Compiled by Russell Bastedo
State Curator
1998

Jeremiah SmithPortrait painted by artist Adna Tenney, c. 1873, after the 1835 original by artist Francis Alexander. The Dartmouth College portrait plaque for the original says the sitter is shown as he looked in 1804. See American Art at Dartmouth: Highlights from the Hood Museum of Art (to be pub.2007-2008).
Gift of a descendent to the State, 1873.

Smith (1759-1842) was born at Peterborough (NH). He attended Harvard College (1777-1779) but graduated from Queen’s College (now Rutgers University, NJ) in 1780. Returning to New Hampshire, Smith read law and was admitted to the bar at Amherst in 1786.

Smith served four terms as a state representative (1787-1791) and was a delegate to the state constitutional conventions of 1791-1792. Smith was then elected to three terms as a U.S. Representative (served 1791-1797). He resigned in 1797 and returned to Exeter (NH), where he married (Eliza Ross, March 8, 1797). Smith was then appointed U.S. Attorney for the District of New Hampshire (served 1797-1800), and Judge of Probate for Rockingham County (served 1800-1802).

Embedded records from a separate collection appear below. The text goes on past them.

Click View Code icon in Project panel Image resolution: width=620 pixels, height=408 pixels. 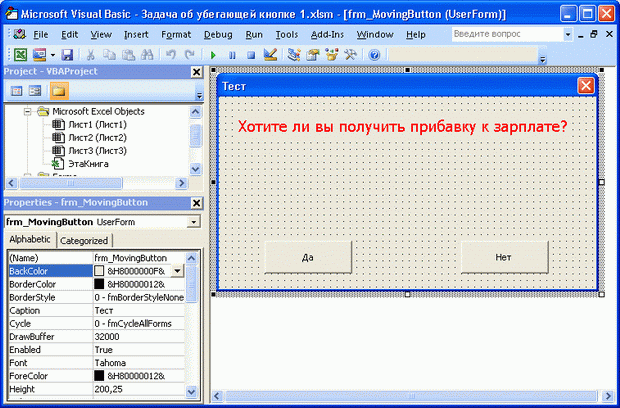coord(16,91)
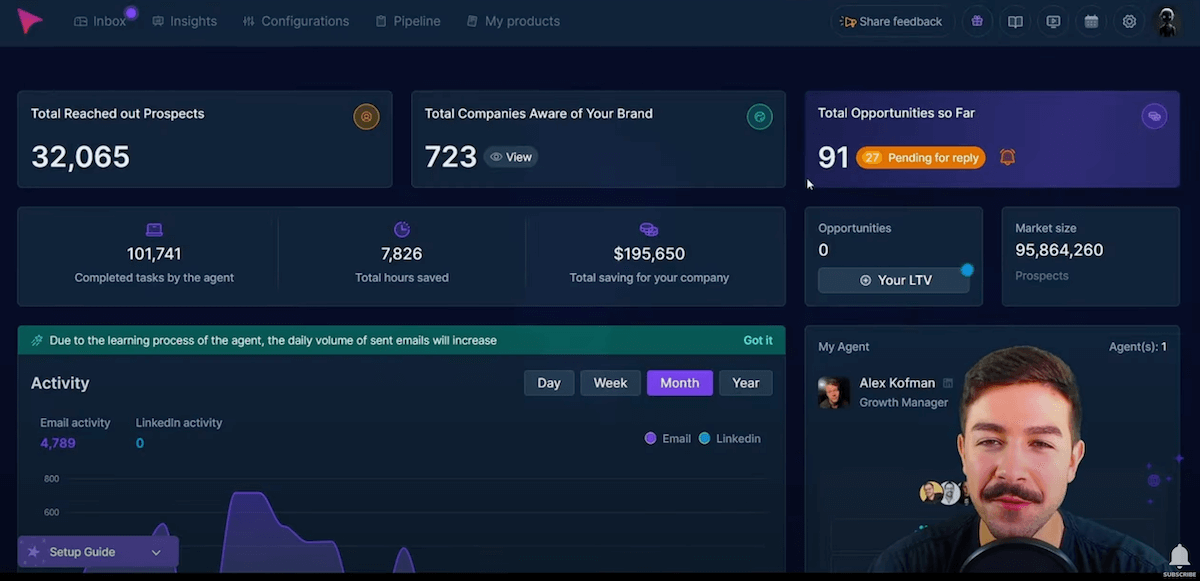Click the Total Opportunities chat icon
The height and width of the screenshot is (581, 1200).
pyautogui.click(x=1153, y=117)
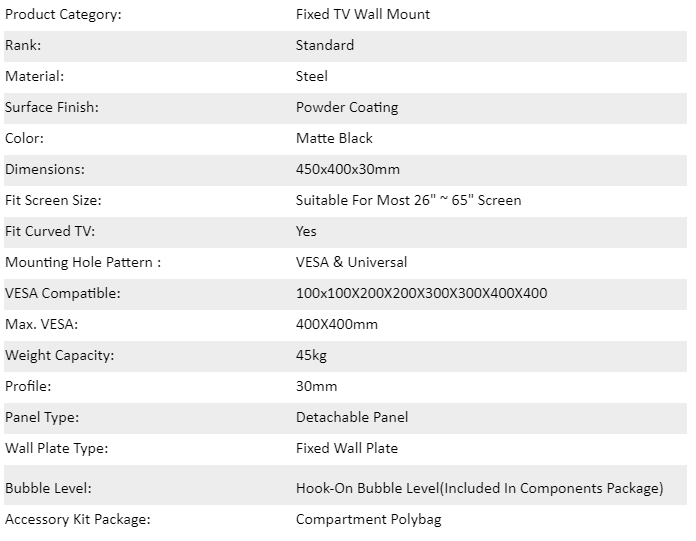The image size is (696, 541).
Task: Click the "400X400mm" Max. VESA value
Action: click(337, 324)
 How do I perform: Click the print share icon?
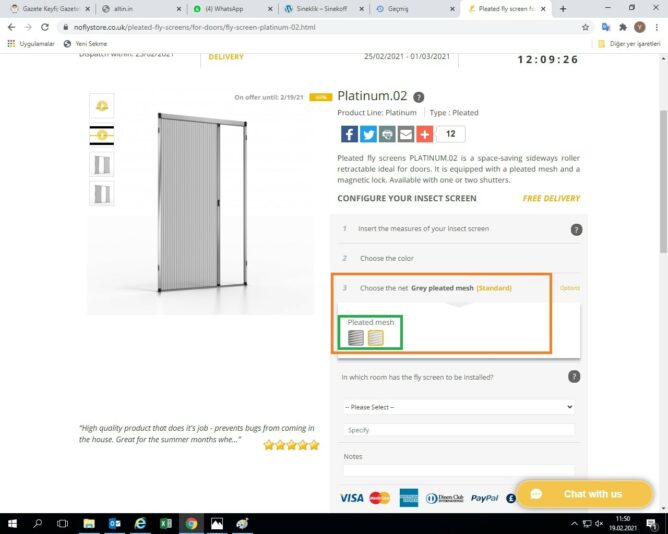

In 1802 Smith was appointed Chief Justice of the NH Supreme Court (served 1802-1809, 1813-1816). Smith served as a Presidential Elector in 1808, then won the gubernatorial election of 1809, defeating John Langdon, 15,610 votes to 15, 241 votes. In 1817-1818 Smith was one of four legal counsel representing Dartmouth College in The Trustees of Dartmouth College v. William H.Woodward. In 1817 the New Hampshire Supreme Court ruled against Dartmouth College legal counsel Jeremiah Smith and Jeremiah Mason; the College appealed to the U.S. Supreme Court, and a year later their legal counsel Daniel Webster and Joseph Hopkinson won the case for Dartmouth.